Friday 30 July 2010

Double Take/Time Frame

John De Stefano and Ann Shelton have opened their photographic exhibition Double Take/Time Frame at RMIT’s PROJECT SPACE / SPARE ROOM. It includes an engaging essay by Martin Patrick and images of the artwork that they have included in the show that is also web accessible:
http://schoolofartgalleries.dsc.rmit.edu.au/PSSR/exhibitions/2010/double_take.html


I enjoyed reading Martin’s essay. It reminded me of the title of Nabokov's incisive memoir about his early life in Russia: Speak Memory. The essay demarcated an interesting contemporary take on the creative power of memory. Not nostalgia, or even retro-sense, but the welling effect of perception influenced by current stimuli as a means to reach straight into the past. The creative locus that drives all of Marcel Proust's work.


John Di Stefano, Ashes [Amsterdam] 2008
Single channel video projection, 5 minute loop


Somehow, putting distance between the representation of their photographs, their locality so to speak, and where they are exhibited actually affects how they are read and perceived. Perhaps this is the notion that Peter Tomory identified in reverse: Distance Looks our Way.
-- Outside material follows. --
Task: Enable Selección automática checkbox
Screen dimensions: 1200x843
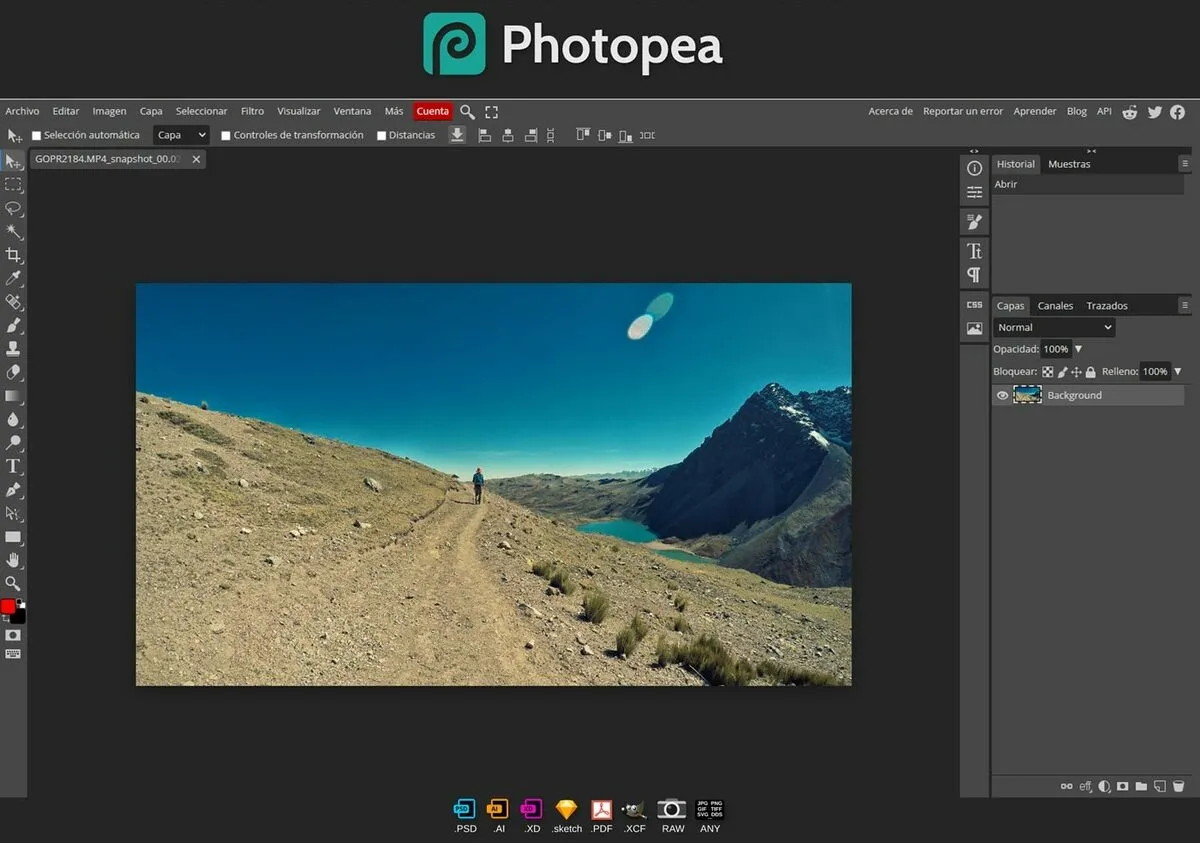Action: [x=37, y=136]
Ann Shelton, Cell, (after An Angel at My Table) Seacliff Asylum, North Otago, New Zealand 2003
Diptych, C Type prints


John and Ann’s exhibition raises the question: if we separate a place filled up with history from the culture which it was born in, what changes happen to the image’s meaning? This is an interesting conundrum.

Wednesday 14 July 2010

Thinking of Diane Arbus


I have been a committed fan of Diane Arbus’ photographs ever since I was a teenager. My mother purchased me a subscription to Creative Camera and it was in that lovely magazine that I saw my first Arbus photograph in April 1970. This was the totally bizarre portrait of Viva Superstar at home, New York City 1968. Viva looked as if she was in the process of some astonishing vision.
Arbus was an utterly fearless artist. She always wanted to terrify herself with the people that she photographed. Imagine someone who says: "I have never taken a picture I've intended. They're always better or worse." Those are the words of one tough and resolute artist!
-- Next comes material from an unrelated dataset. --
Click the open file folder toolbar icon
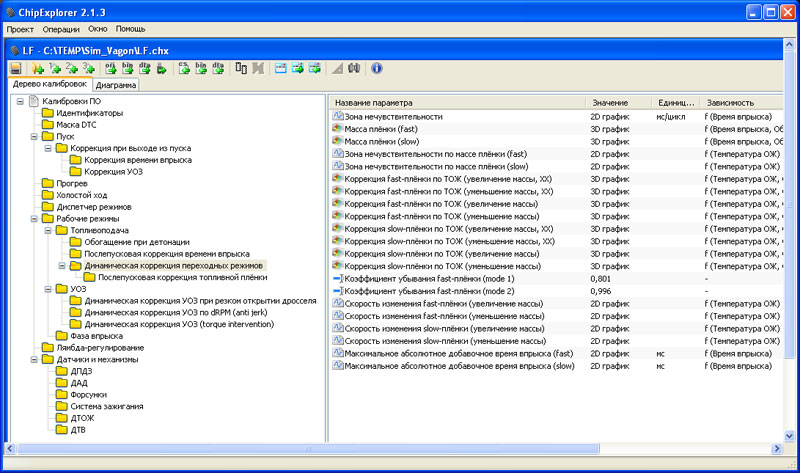Image resolution: width=800 pixels, height=473 pixels. tap(37, 68)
Diane was something like a Hassidic mystic in the manner in which she wrote and spoke about what mattered to her as a photographer. Her comments are like riddles and they are essential to understanding her work as an American Jewish artist:

“A photograph is a secret about a secret.”
“I really believe there are things nobody would see if I didn’t photograph them.”
"One thing that struck me very early is that you don't put into a photograph what's going to come out. Or, vice versa, what comes out is not what you put in."
“The more specific you are, the more general it will be.”

Auckland Art Gallery presented the fantastic Museum of Modern Art survey exhibition of Diane Arbus’ photographs from December 1978 until January 1979. I think that this was the first monographic show by an international contemporary photographer to have been presented in New Zealand. It was an eye-opener for everyone who saw it. We advertised the exhibition in local cinemas with the an image of the Lady at a masked ball with two roses on her dress, New York City 1967.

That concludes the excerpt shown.